Reproduce the records below line for line, without changing anything.
----- DATA FOR PROCESSING -----
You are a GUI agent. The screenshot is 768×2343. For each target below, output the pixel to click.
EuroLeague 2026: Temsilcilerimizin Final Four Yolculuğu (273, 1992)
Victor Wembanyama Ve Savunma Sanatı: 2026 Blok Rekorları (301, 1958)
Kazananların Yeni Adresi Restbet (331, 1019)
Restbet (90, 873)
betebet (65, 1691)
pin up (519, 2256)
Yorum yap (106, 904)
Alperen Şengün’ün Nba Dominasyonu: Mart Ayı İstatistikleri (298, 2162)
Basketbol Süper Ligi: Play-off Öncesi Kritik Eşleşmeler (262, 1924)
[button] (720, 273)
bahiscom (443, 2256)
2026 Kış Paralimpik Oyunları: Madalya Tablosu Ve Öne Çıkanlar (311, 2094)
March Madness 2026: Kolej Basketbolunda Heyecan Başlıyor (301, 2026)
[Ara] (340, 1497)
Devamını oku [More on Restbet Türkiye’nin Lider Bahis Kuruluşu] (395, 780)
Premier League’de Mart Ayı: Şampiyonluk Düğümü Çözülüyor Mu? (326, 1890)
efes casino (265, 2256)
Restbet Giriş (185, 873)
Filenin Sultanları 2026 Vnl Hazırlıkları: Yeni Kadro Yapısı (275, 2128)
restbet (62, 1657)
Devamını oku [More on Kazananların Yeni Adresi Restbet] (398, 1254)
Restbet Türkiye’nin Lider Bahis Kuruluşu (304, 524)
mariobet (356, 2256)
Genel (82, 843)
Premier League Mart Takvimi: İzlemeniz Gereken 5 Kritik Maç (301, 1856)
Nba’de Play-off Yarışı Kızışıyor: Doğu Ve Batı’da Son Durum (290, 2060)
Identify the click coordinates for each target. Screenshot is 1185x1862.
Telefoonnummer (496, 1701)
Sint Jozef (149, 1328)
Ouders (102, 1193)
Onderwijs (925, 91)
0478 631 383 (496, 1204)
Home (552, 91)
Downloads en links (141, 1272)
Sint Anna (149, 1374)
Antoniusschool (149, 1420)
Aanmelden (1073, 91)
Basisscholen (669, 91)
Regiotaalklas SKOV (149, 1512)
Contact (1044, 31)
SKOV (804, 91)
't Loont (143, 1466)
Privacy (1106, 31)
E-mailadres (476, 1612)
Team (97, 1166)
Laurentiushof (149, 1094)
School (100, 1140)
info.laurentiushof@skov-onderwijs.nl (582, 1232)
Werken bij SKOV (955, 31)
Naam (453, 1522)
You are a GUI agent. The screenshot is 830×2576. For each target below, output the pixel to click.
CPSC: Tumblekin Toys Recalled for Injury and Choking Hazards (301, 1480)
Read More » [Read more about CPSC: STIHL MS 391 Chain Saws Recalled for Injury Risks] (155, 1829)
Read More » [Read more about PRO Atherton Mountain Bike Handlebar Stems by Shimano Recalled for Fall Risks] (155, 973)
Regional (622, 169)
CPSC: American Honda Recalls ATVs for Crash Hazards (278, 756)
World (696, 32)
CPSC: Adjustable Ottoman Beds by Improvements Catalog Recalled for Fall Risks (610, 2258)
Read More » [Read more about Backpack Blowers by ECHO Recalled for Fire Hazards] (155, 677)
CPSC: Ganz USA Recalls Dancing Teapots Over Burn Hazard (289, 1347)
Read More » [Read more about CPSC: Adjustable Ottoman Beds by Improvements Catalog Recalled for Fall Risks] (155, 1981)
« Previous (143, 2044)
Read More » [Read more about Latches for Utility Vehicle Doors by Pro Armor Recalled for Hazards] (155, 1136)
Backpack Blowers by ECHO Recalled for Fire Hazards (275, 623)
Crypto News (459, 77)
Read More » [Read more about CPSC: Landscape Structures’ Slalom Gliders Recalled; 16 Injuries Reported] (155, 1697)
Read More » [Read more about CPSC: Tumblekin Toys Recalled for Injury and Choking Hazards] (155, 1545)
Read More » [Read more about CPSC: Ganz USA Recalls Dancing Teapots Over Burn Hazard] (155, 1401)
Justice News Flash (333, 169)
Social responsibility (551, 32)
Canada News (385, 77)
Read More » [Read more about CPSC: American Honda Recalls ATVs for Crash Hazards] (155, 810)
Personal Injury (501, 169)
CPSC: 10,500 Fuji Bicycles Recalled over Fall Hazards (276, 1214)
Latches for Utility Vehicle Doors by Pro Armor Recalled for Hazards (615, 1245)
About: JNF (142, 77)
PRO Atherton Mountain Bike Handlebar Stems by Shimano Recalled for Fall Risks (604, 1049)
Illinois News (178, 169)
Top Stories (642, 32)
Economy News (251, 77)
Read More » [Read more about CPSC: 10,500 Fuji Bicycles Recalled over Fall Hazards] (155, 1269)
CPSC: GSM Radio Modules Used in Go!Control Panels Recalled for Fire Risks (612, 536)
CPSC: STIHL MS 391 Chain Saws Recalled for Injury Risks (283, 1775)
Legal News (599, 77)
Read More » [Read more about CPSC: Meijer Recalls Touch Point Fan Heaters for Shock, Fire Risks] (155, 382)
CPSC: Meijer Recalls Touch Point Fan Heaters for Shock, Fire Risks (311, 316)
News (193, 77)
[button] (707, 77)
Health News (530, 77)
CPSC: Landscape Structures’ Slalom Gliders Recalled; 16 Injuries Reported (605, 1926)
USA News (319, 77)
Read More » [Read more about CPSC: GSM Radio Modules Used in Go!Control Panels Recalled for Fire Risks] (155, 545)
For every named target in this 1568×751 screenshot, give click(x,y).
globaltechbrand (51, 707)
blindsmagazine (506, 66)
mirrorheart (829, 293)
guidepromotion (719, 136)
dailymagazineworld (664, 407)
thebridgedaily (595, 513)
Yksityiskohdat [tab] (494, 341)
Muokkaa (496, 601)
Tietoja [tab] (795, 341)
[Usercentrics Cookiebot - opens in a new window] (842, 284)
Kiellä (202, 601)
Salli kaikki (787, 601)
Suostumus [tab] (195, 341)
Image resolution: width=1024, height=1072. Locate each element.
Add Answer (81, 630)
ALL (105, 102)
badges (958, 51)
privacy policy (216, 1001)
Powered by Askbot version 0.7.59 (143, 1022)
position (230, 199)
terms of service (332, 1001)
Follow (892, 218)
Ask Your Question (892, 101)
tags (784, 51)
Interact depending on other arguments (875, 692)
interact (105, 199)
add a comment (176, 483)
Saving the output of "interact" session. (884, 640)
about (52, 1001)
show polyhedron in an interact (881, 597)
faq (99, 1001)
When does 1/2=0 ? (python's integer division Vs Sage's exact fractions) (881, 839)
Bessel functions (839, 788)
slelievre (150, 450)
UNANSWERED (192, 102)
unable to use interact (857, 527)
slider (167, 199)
-----
**TASK SOLUTION:**
You are a GUI agent. The screenshot is 768×2343. For each target below, output the pixel to click.
EuroLeague 2026: Temsilcilerimizin Final Four Yolculuğu (273, 1992)
Victor Wembanyama Ve Savunma Sanatı: 2026 Blok Rekorları (301, 1958)
Kazananların Yeni Adresi Restbet (331, 1019)
Restbet (90, 873)
betebet (65, 1691)
pin up (519, 2256)
Yorum yap (106, 904)
Alperen Şengün’ün Nba Dominasyonu: Mart Ayı İstatistikleri (298, 2162)
Basketbol Süper Ligi: Play-off Öncesi Kritik Eşleşmeler (262, 1924)
[button] (720, 273)
bahiscom (443, 2256)
2026 Kış Paralimpik Oyunları: Madalya Tablosu Ve Öne Çıkanlar (311, 2094)
March Madness 2026: Kolej Basketbolunda Heyecan Başlıyor (301, 2026)
[Ara] (340, 1497)
Devamını oku [More on Restbet Türkiye’nin Lider Bahis Kuruluşu] (395, 780)
Premier League’de Mart Ayı: Şampiyonluk Düğümü Çözülüyor Mu? (326, 1890)
efes casino (265, 2256)
Restbet Giriş (185, 873)
Filenin Sultanları 2026 Vnl Hazırlıkları: Yeni Kadro Yapısı (275, 2128)
restbet (62, 1657)
Devamını oku [More on Kazananların Yeni Adresi Restbet] (398, 1254)
Restbet Türkiye’nin Lider Bahis Kuruluşu (304, 524)
mariobet (356, 2256)
Genel (82, 843)
Premier League Mart Takvimi: İzlemeniz Gereken 5 Kritik Maç (301, 1856)
Nba’de Play-off Yarışı Kızışıyor: Doğu Ve Batı’da Son Durum (290, 2060)
Identify the click coordinates for each target. Screenshot is 1185x1862.
Telefoonnummer (496, 1701)
Sint Jozef (149, 1328)
Ouders (102, 1193)
Onderwijs (925, 91)
0478 631 383 (496, 1204)
Home (552, 91)
Downloads en links (141, 1272)
Sint Anna (149, 1374)
Antoniusschool (149, 1420)
Aanmelden (1073, 91)
Basisscholen (669, 91)
Regiotaalklas SKOV (149, 1512)
Contact (1044, 31)
SKOV (804, 91)
't Loont (143, 1466)
Privacy (1106, 31)
E-mailadres (476, 1612)
Team (97, 1166)
Laurentiushof (149, 1094)
School (100, 1140)
info.laurentiushof@skov-onderwijs.nl (582, 1232)
Werken bij SKOV (955, 31)
Naam (453, 1522)
You are a GUI agent. The screenshot is 830×2576. For each target below, output the pixel to click.
CPSC: Tumblekin Toys Recalled for Injury and Choking Hazards (301, 1480)
Read More » [Read more about CPSC: STIHL MS 391 Chain Saws Recalled for Injury Risks] (155, 1829)
Read More » [Read more about PRO Atherton Mountain Bike Handlebar Stems by Shimano Recalled for Fall Risks] (155, 973)
Regional (622, 169)
CPSC: American Honda Recalls ATVs for Crash Hazards (278, 756)
World (696, 32)
CPSC: Adjustable Ottoman Beds by Improvements Catalog Recalled for Fall Risks (610, 2258)
Read More » [Read more about Backpack Blowers by ECHO Recalled for Fire Hazards] (155, 677)
CPSC: Ganz USA Recalls Dancing Teapots Over Burn Hazard (289, 1347)
Read More » [Read more about CPSC: Adjustable Ottoman Beds by Improvements Catalog Recalled for Fall Risks] (155, 1981)
« Previous (143, 2044)
Read More » [Read more about Latches for Utility Vehicle Doors by Pro Armor Recalled for Hazards] (155, 1136)
Backpack Blowers by ECHO Recalled for Fire Hazards (275, 623)
Crypto News (459, 77)
Read More » [Read more about CPSC: Landscape Structures’ Slalom Gliders Recalled; 16 Injuries Reported] (155, 1697)
Read More » [Read more about CPSC: Tumblekin Toys Recalled for Injury and Choking Hazards] (155, 1545)
Read More » [Read more about CPSC: Ganz USA Recalls Dancing Teapots Over Burn Hazard] (155, 1401)
Justice News Flash (333, 169)
Social responsibility (551, 32)
Canada News (385, 77)
Read More » [Read more about CPSC: American Honda Recalls ATVs for Crash Hazards] (155, 810)
Personal Injury (501, 169)
CPSC: 10,500 Fuji Bicycles Recalled over Fall Hazards (276, 1214)
Latches for Utility Vehicle Doors by Pro Armor Recalled for Hazards (615, 1245)
About: JNF (142, 77)
PRO Atherton Mountain Bike Handlebar Stems by Shimano Recalled for Fall Risks (604, 1049)
Illinois News (178, 169)
Top Stories (642, 32)
Economy News (251, 77)
Read More » [Read more about CPSC: 10,500 Fuji Bicycles Recalled over Fall Hazards] (155, 1269)
CPSC: GSM Radio Modules Used in Go!Control Panels Recalled for Fire Risks (612, 536)
CPSC: STIHL MS 391 Chain Saws Recalled for Injury Risks (283, 1775)
Legal News (599, 77)
Read More » [Read more about CPSC: Meijer Recalls Touch Point Fan Heaters for Shock, Fire Risks] (155, 382)
CPSC: Meijer Recalls Touch Point Fan Heaters for Shock, Fire Risks (311, 316)
News (193, 77)
[button] (707, 77)
Health News (530, 77)
CPSC: Landscape Structures’ Slalom Gliders Recalled; 16 Injuries Reported (605, 1926)
USA News (319, 77)
Read More » [Read more about CPSC: GSM Radio Modules Used in Go!Control Panels Recalled for Fire Risks] (155, 545)
For every named target in this 1568×751 screenshot, give click(x,y).
globaltechbrand (51, 707)
blindsmagazine (506, 66)
mirrorheart (829, 293)
guidepromotion (719, 136)
dailymagazineworld (664, 407)
thebridgedaily (595, 513)
Yksityiskohdat [tab] (494, 341)
Muokkaa (496, 601)
Tietoja [tab] (795, 341)
[Usercentrics Cookiebot - opens in a new window] (842, 284)
Kiellä (202, 601)
Salli kaikki (787, 601)
Suostumus [tab] (195, 341)
Image resolution: width=1024, height=1072. Locate each element.
Add Answer (81, 630)
ALL (105, 102)
badges (958, 51)
privacy policy (216, 1001)
Powered by Askbot version 0.7.59 (143, 1022)
position (230, 199)
terms of service (332, 1001)
Follow (892, 218)
Ask Your Question (892, 101)
tags (784, 51)
Interact depending on other arguments (875, 692)
interact (105, 199)
add a comment (176, 483)
Saving the output of "interact" session. (884, 640)
about (52, 1001)
show polyhedron in an interact (881, 597)
faq (99, 1001)
When does 1/2=0 ? (python's integer division Vs Sage's exact fractions) (881, 839)
Bessel functions (839, 788)
slelievre (150, 450)
UNANSWERED (192, 102)
unable to use interact (857, 527)
slider (167, 199)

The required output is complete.